Note: Repeated freeze-thaw cycles should be avoided; working aliquots can be stored at 4°C for up to one week .

How can I genetically manipulate AIM31 in C. dubliniensis for functional studies?

For genetic manipulation of AIM31 in C. dubliniensis, the following methodologies have proven effective:

• Isogenic strain construction:

  • Generate homozygous ura3 mutants from wild-type C. dubliniensis using targeted gene deletion

  • Sequentially inactivate URA3 alleles using the MPA(R)-flipping strategy

  • This strategy uses mycophenolic acid resistance marker followed by site-specific FLP-mediated recombination

• Gene targeting approaches:

  • Use C. albicans URA3 (CaURA3) as a selection marker for targeted integration

  • Design constructs with homology regions flanking the target site

  • For fusion constructs, the C. dubliniensis AIM31 promoter can be fused to reporter genes like GFP

• Verification strategies:

  • PCR verification of correct integration

  • Testing for uridine prototrophy

  • Fluorescence detection for reporter constructs

• Alternative strategy for C. dubliniensis:

  • Auxotrophic markers for histidine, leucine, and arginine biosynthesis genes have been developed

  • These markers are dispensable for infection models and allow for multiple genetic manipulations

What methods are recommended for analyzing AIM31's role in mitochondrial function?
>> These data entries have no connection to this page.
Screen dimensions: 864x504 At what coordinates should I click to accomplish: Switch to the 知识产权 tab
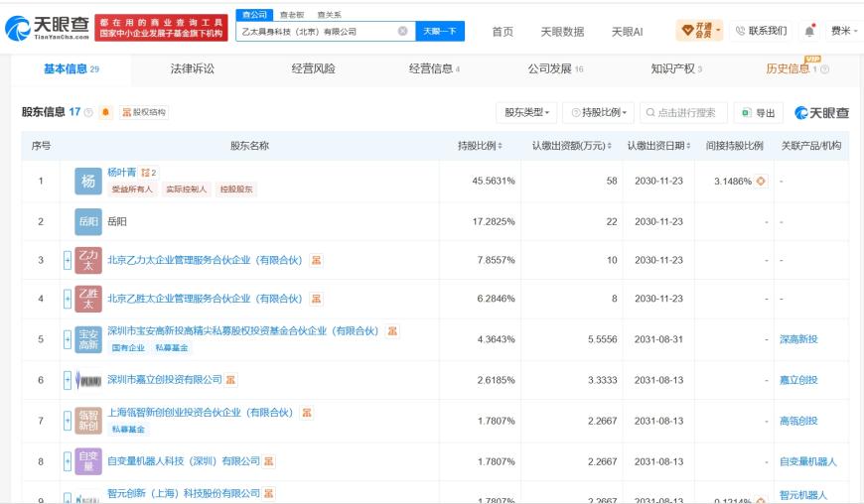coord(676,68)
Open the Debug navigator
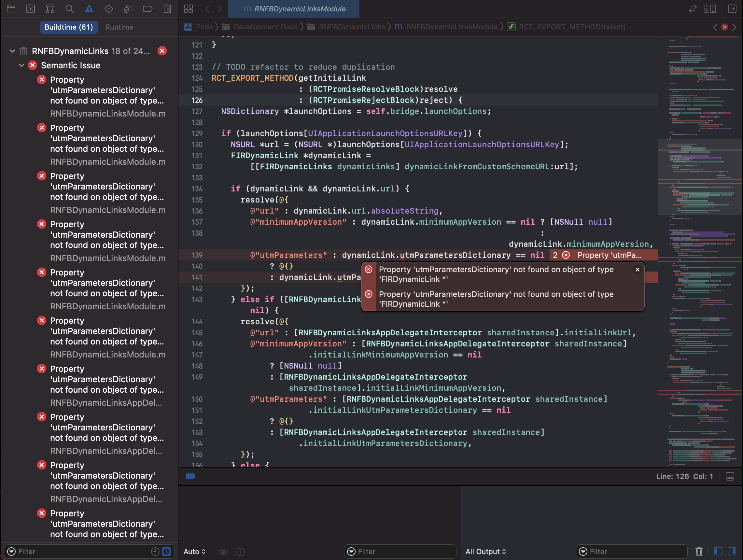 [128, 9]
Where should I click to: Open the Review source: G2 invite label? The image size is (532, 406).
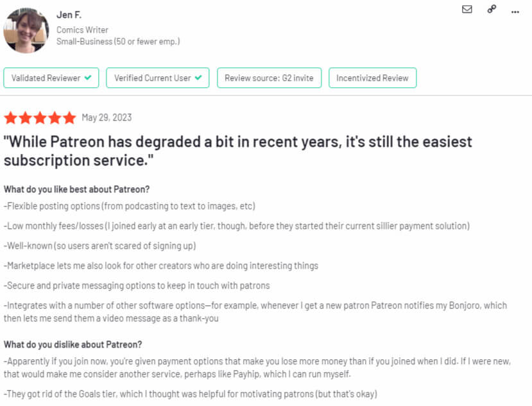(269, 78)
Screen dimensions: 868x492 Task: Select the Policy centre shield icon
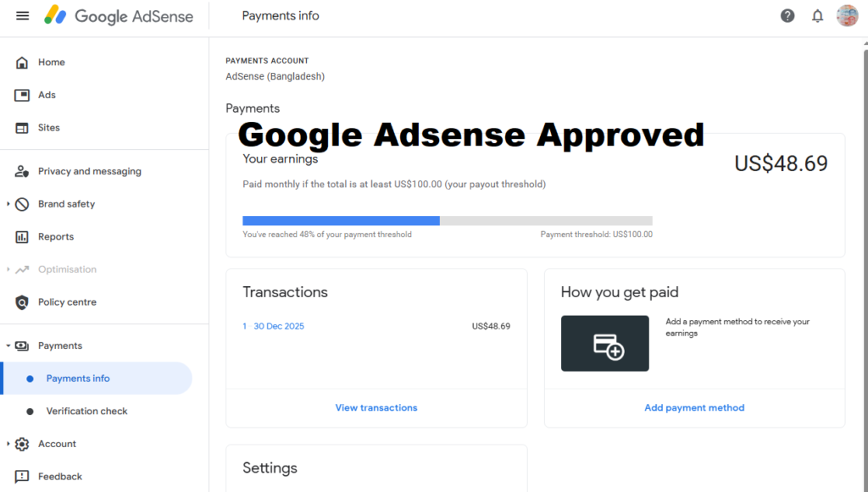point(23,301)
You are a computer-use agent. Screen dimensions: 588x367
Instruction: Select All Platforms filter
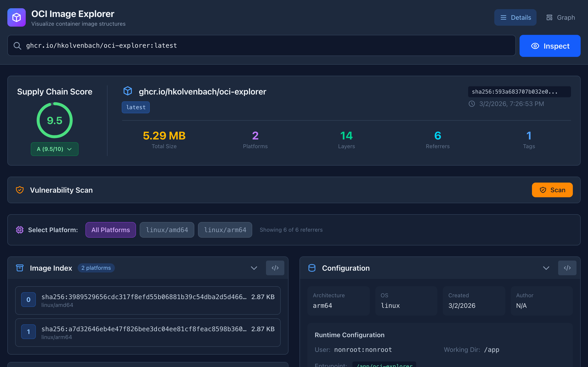[x=111, y=230]
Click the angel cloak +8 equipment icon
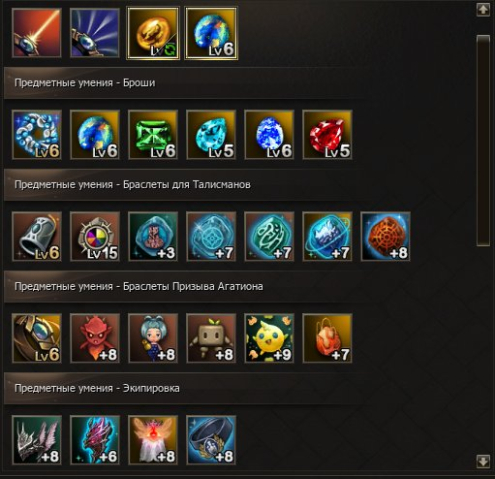Image resolution: width=495 pixels, height=479 pixels. pyautogui.click(x=153, y=440)
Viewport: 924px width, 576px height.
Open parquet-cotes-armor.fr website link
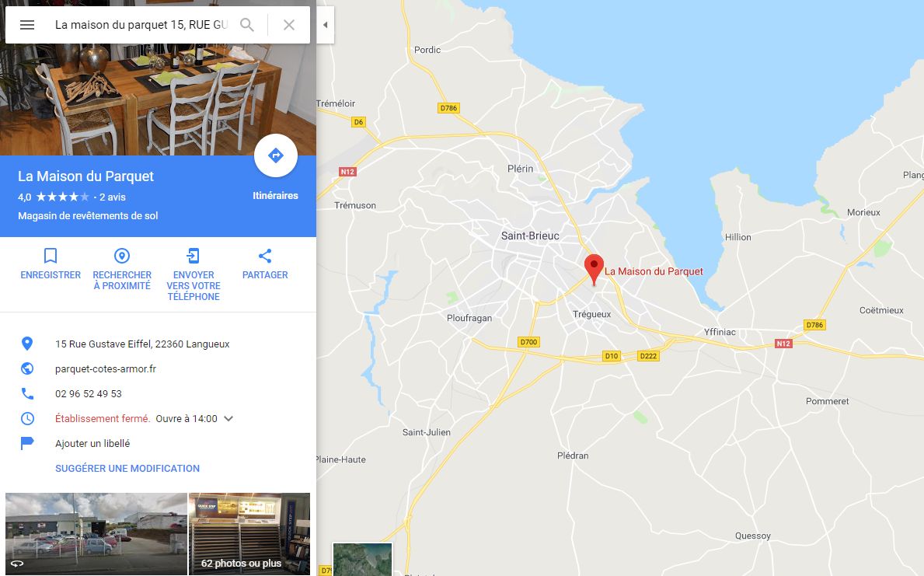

To analyze AIM31's role in mitochondrial function, the following methodological approaches are recommended:

• Mitochondrial isolation and fractionation:

  • Isolate intact mitochondria using differential centrifugation

  • Maintain protein complex integrity using mild detergents like digitonin

  • Perform subfractionation to separate outer membrane, inner membrane, and matrix components

• Protein complex analysis:

  • Blue native gel electrophoresis (BN-PAGE) to preserve supercomplex integrity

  • Identify AIM31-containing complexes using mass spectrometry

  • Immunoprecipitation with tagged AIM31 to identify interaction partners

• Functional assays:

  • Oxygen consumption measurements to assess respiratory chain function

  • Membrane potential measurements using fluorescent dyes

  • ATP synthesis assays to evaluate oxidative phosphorylation efficiency

  • ROS production assays to assess mitochondrial stress

• Genetic complementation:

  • AIM31 deletion and subsequent complementation with wild-type or mutant alleles

  • Cross-species complementation (e.g., with C. albicans AIM31) to assess functional conservation

How does AIM31 contribute to mitochondrial inheritance and mitochondrial DNA stability?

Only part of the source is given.